What the exercise asks: Copy each line from the data that has the word "will" in it.

------

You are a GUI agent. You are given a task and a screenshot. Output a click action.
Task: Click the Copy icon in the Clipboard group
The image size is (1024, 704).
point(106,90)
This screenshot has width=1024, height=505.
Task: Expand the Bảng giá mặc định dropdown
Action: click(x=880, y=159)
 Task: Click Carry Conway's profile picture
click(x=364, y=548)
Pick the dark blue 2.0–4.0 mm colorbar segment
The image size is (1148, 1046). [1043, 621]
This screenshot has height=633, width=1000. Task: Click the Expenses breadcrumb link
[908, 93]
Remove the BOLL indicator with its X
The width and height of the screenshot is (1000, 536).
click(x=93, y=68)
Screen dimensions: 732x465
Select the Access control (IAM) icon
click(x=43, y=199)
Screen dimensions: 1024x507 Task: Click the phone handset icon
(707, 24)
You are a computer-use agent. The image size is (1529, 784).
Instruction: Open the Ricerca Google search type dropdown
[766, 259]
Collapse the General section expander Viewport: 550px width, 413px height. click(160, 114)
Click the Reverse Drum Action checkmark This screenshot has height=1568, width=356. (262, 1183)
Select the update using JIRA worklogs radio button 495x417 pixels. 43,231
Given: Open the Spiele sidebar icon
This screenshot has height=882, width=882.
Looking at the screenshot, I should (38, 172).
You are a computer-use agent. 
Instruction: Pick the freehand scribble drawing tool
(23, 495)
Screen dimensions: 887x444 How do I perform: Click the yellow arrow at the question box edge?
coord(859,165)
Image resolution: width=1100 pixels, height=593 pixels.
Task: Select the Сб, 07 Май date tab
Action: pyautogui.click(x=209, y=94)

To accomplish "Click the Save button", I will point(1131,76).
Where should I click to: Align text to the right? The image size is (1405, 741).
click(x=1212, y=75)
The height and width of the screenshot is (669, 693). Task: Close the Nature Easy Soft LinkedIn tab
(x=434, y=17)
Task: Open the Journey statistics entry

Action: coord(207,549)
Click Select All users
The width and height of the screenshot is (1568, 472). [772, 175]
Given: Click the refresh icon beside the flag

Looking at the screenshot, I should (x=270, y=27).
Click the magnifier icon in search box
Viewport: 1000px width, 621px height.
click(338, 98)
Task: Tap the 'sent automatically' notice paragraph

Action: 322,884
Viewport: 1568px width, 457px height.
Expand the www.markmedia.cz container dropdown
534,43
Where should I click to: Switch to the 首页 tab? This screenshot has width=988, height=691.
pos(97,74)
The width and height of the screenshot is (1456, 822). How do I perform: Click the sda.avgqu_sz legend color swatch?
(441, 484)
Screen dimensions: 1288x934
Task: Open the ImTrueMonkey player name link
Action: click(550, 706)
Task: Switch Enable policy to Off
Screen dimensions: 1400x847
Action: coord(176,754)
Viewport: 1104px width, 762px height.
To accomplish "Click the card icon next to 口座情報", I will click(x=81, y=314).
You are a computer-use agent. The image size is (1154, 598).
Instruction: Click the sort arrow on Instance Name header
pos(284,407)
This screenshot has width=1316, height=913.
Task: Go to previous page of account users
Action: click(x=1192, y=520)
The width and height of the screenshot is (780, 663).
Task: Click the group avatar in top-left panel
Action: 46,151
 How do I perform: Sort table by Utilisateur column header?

------

Task response:
To accomplish "Click the Save button", I will point(1131,76).
To accomplish "Click the card icon next to 口座情報", I will click(x=81, y=314).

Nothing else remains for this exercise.